You can add all the updated files that are related to one piece of work and when you make a commit you can add a message that mentions that piece of work.
This way you can organize your commits better.
This video
There are many uses of staging in Git. Some are listed below:
staging helps you split up one large change into multiple commits - Let's say you worked on a large-ish change, involving a lot of files and quite a few different subtasks. You didn't actually commit any of these -- you were "in the zone", as they say, and you didn't want to think about splitting up the commits the right way just then. (And you're smart enough not to make the whole thing on honking big commit!). Now the change is all tested and working, you need to commit all this properly, in several clean commits each focused on one aspect of the code changes. With the index, just stage each set of changes and commit until no more changes are pending. Really works well with git gui if you're into that too, or you can use git add -p or, with newer gits, git add -e.
staging helps in reviewing changes - Staging helps you "check off" individual changes as you review a complex commit, and to concentrate on the stuff that has not yet passed your review. Let me explain. Before you commit, you'll probably review the whole change by using git diff. If you stage each change as you review it, you'll find that you can concentrate better on the changes that are not yet staged. git gui is great here. It's two left panes show unstaged and staged changes respectively, and you can move files between those two panes (stage/unstage) just by clicking on the icon to the left of the filename. Even better, you can even stage partial changes to a file. In the right pane of git gui, right click on a change that you approve of and choose "stage hunk". Just that change (not the entire file) is now staged; in fact, if there are other, unstaged, changes in that same file, you'll find that the file now appears on both top and bottom left panes!

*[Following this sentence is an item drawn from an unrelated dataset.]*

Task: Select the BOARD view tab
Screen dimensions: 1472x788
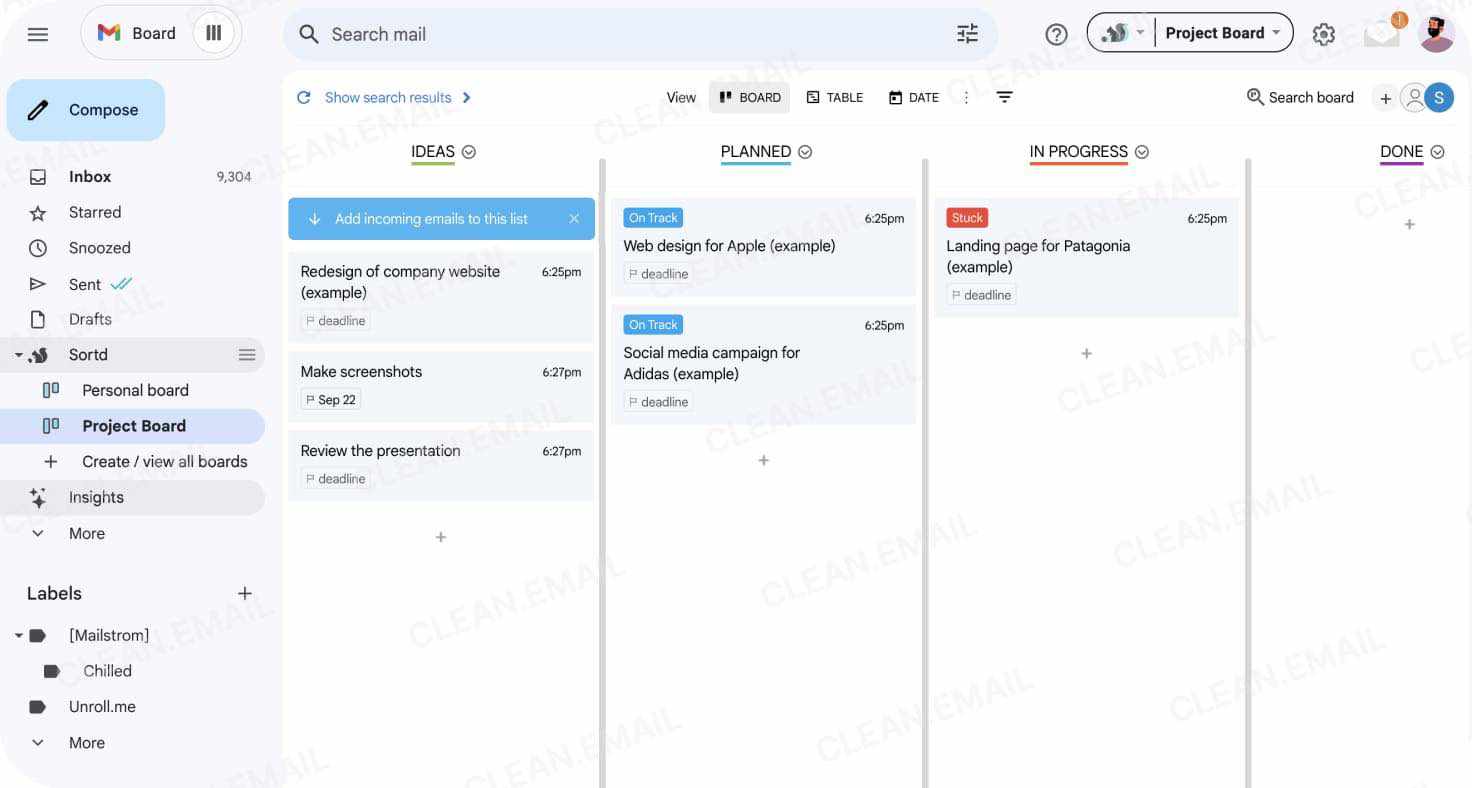Action: pyautogui.click(x=749, y=97)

staging helps when a merge has conflicts - When a merge happens, changes that merge cleanly are updated both in the staging area as well as in your work tree. Only changes that did not merge cleanly (i.e., caused a conflict) will show up when you do a git diff, or in the top left pane of git gui. Again, this lets you concentrate on the stuff that needs your attention -- the merge conflicts.
staging helps you keep extra local files hanging around - Usually, files that should not be committed go into .gitignore or the local variant, .git/info/exclude. However, sometimes you want a local change to a file that cannot be excluded (which is not good practice but can happen sometimes). For example, perhaps you upgraded your build environment and it now requires an extra flag or option for compatibility, but if you commit the change to the Makefile, the other developers will have a problem. Of course you have to discuss with your team and work out a more permanent solution, but right now, you need that change in your working tree to do any work at all! Another situation could be that you want a new local file that is temporary, and you don't want to bother with the ignore mechanism. This may be some test data, a log file or trace file, or a temporary shell script to automate some test... whatever. In git, all you have to do is never to stage that file or that change. That's it.

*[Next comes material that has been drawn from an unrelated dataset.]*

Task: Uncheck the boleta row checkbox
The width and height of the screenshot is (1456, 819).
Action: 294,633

staging helps you sneak in small changes - Let's say you're in the middle of a somewhat large-ish change and you are told about a very important bug that needs to be fixed asap. The usual recommendation is to do this on a separate branch, but let's say this fix is really just a line or two, and can be tested just as easily without affecting your current work. With git, you can quickly make and commit only that change, without committing all the other stuff you're still working on. Again, if you use git gui, whatever's on the bottom left pane gets committed, so just make sure only that change gets there and commit, then push!